-- BEGIN Task inputs --
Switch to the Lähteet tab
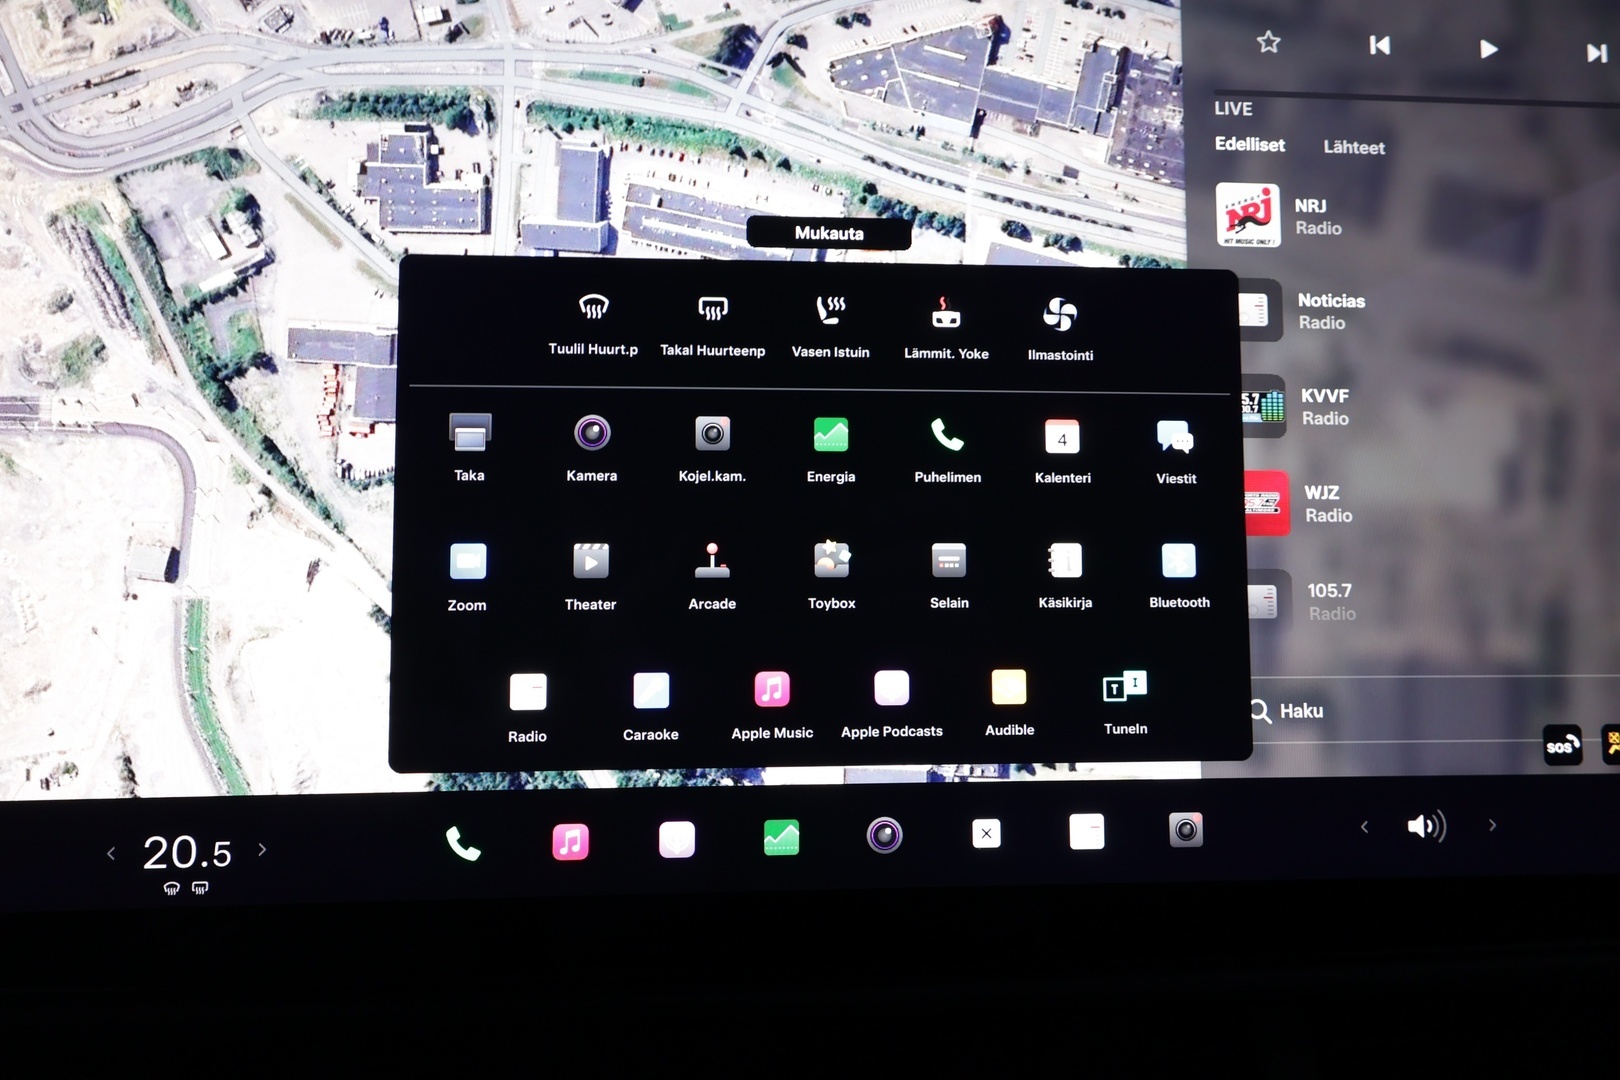Viewport: 1620px width, 1080px height. point(1354,147)
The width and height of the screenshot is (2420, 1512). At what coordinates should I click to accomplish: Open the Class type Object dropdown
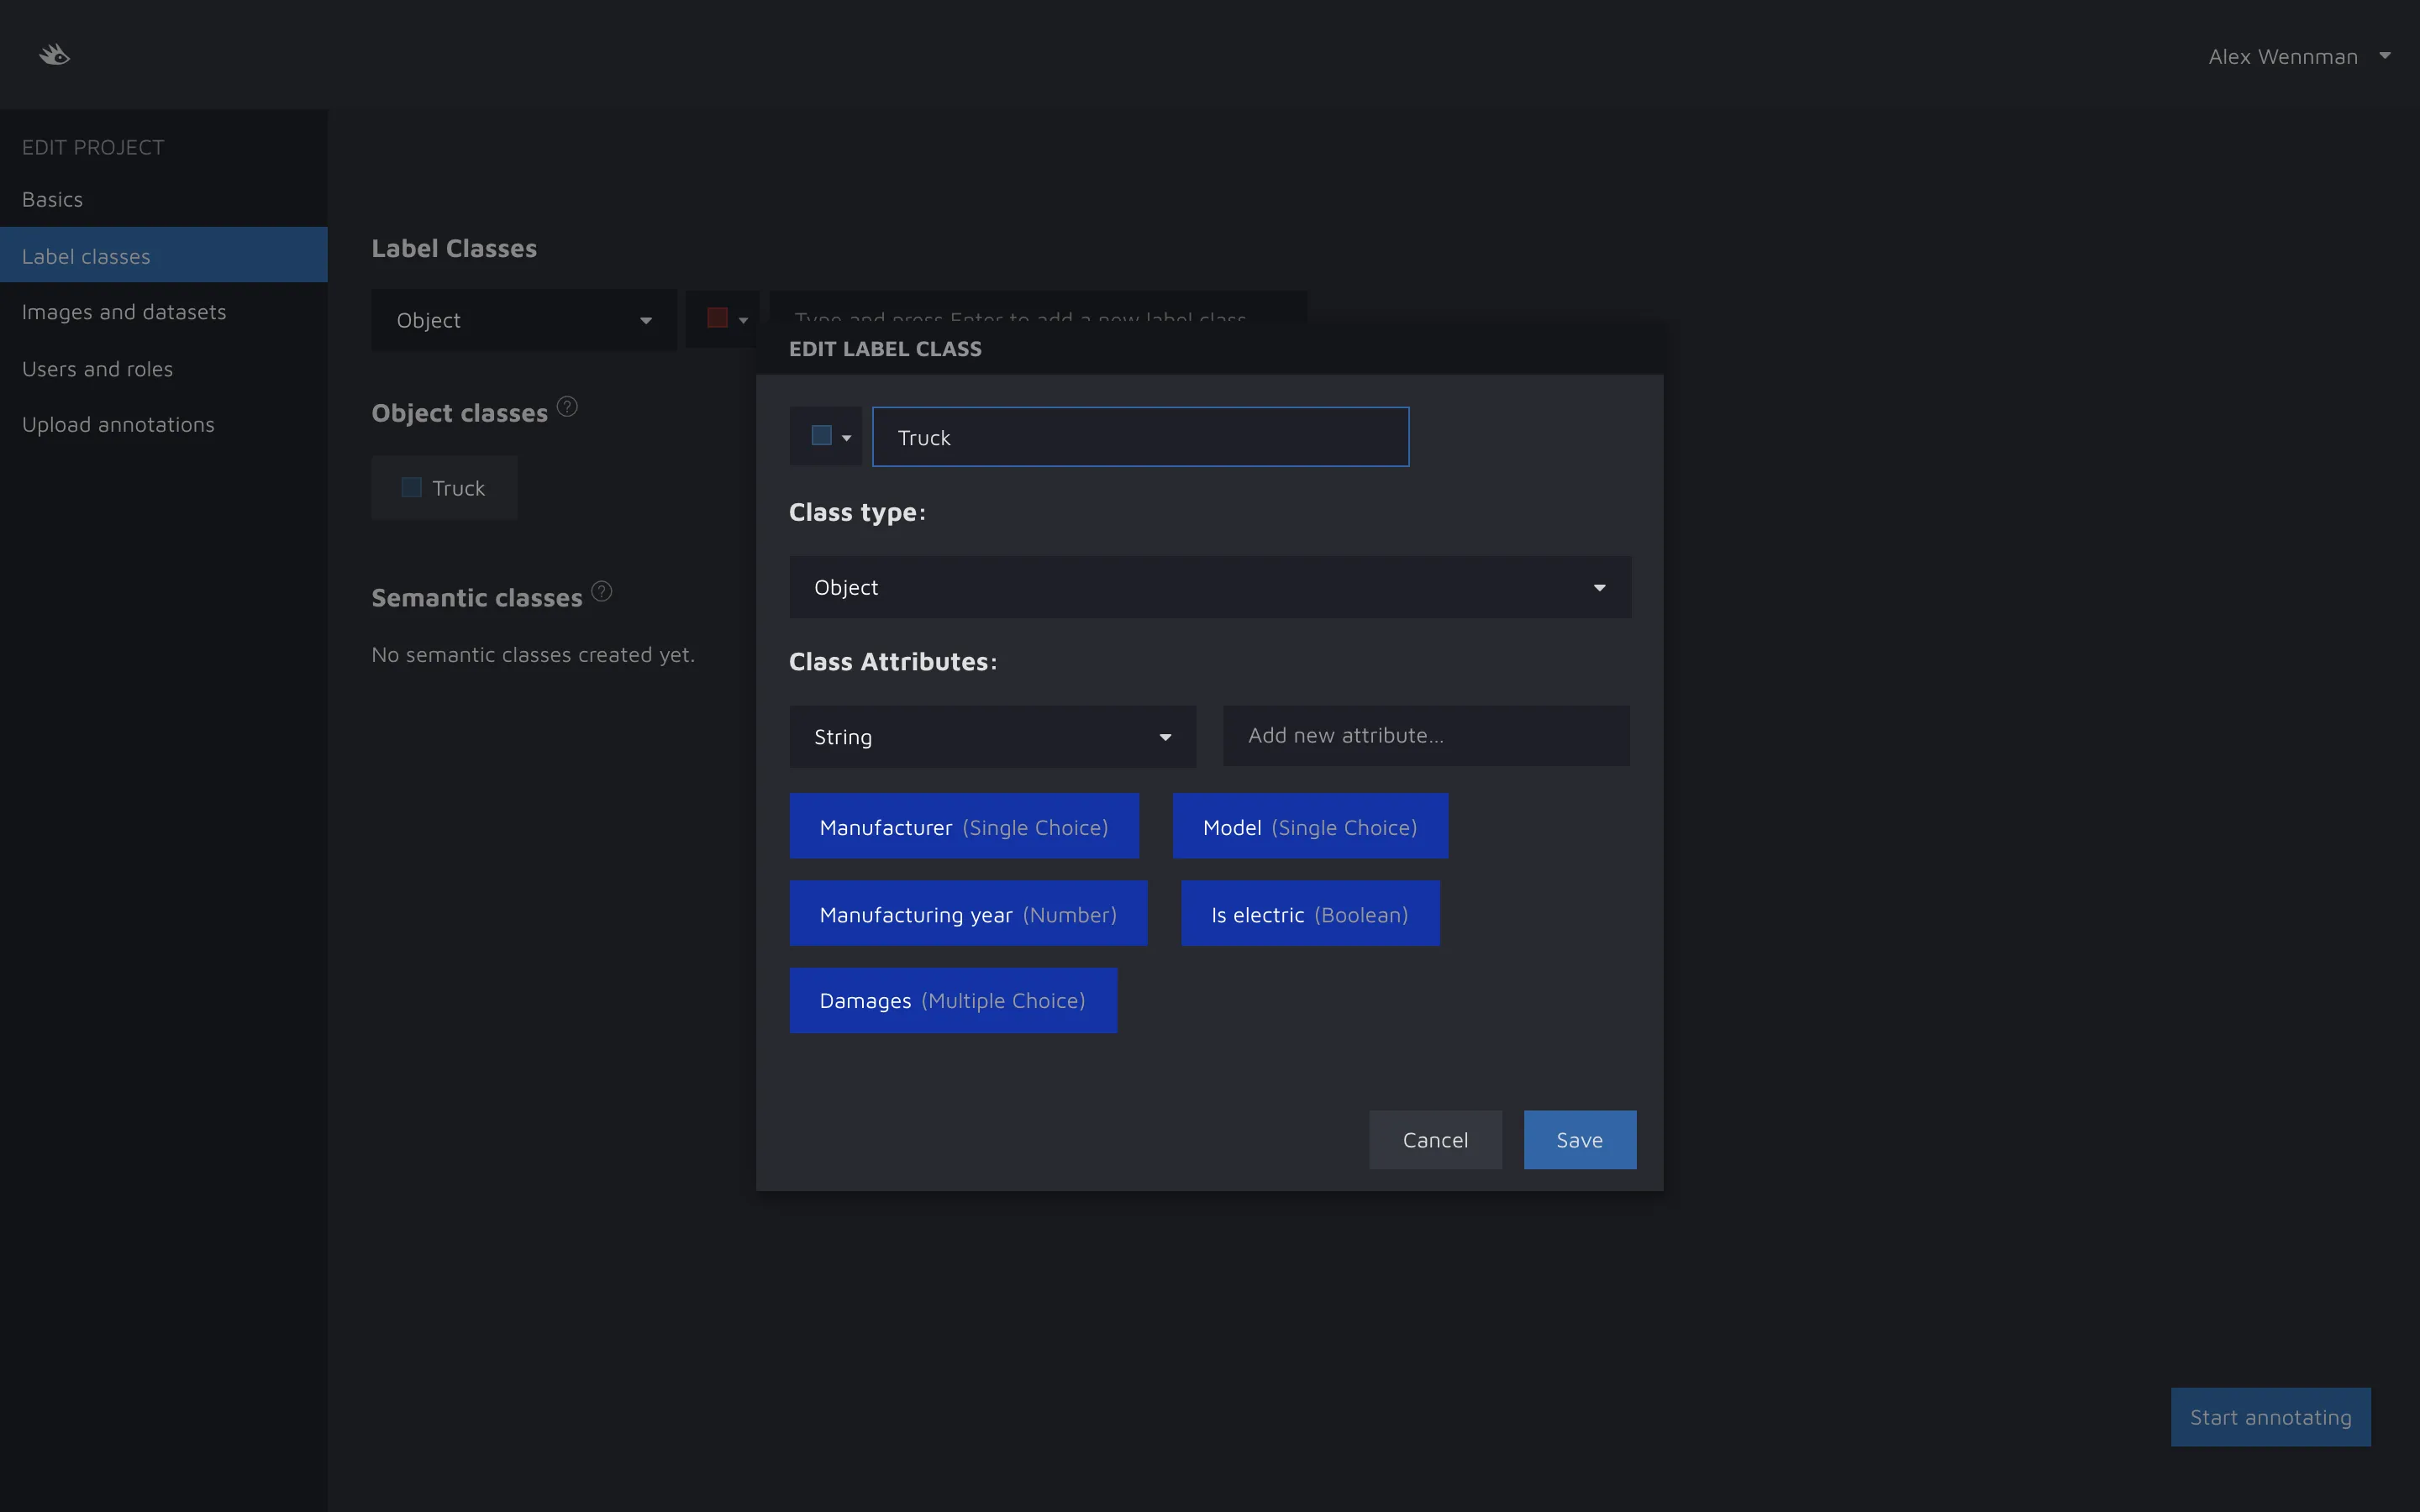tap(1209, 587)
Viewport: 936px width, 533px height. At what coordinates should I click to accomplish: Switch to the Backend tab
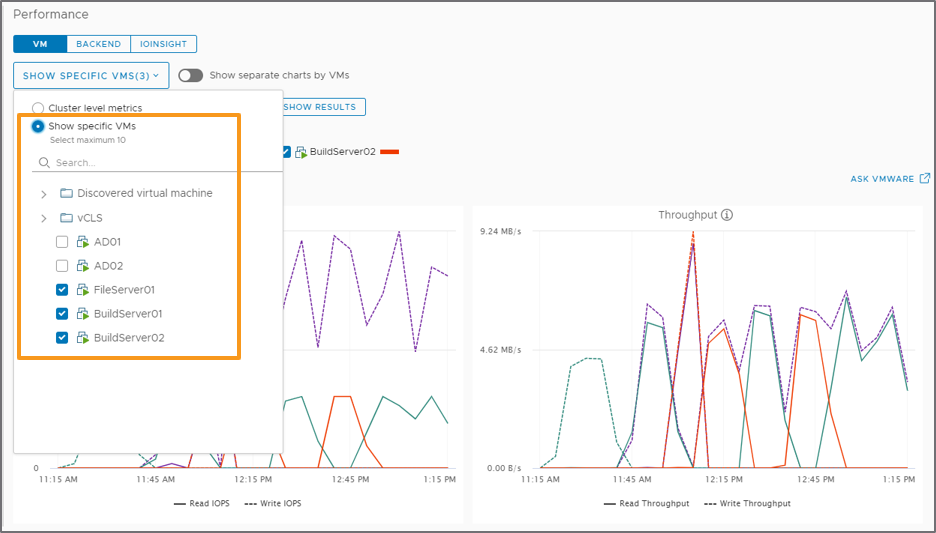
-- END Task inputs --
_Problem statement_:
Render the records as a Markdown table with the columns Row and Line, starting at the line containing "The width and" and continuing through the end of the records. Omit the pictures and blank lines.

_Correct answer_:
| Row | Line |
|---|---|
| 1 | The width and height of the screenshot is (2420, 1512). At what coordinates should I click to accomplish: Open the Class type Object dropdown |
| 2 | tap(1209, 587) |
| 3 | Viewport: 936px width, 533px height. At what coordinates should I click to accomplish: Switch to the Backend tab |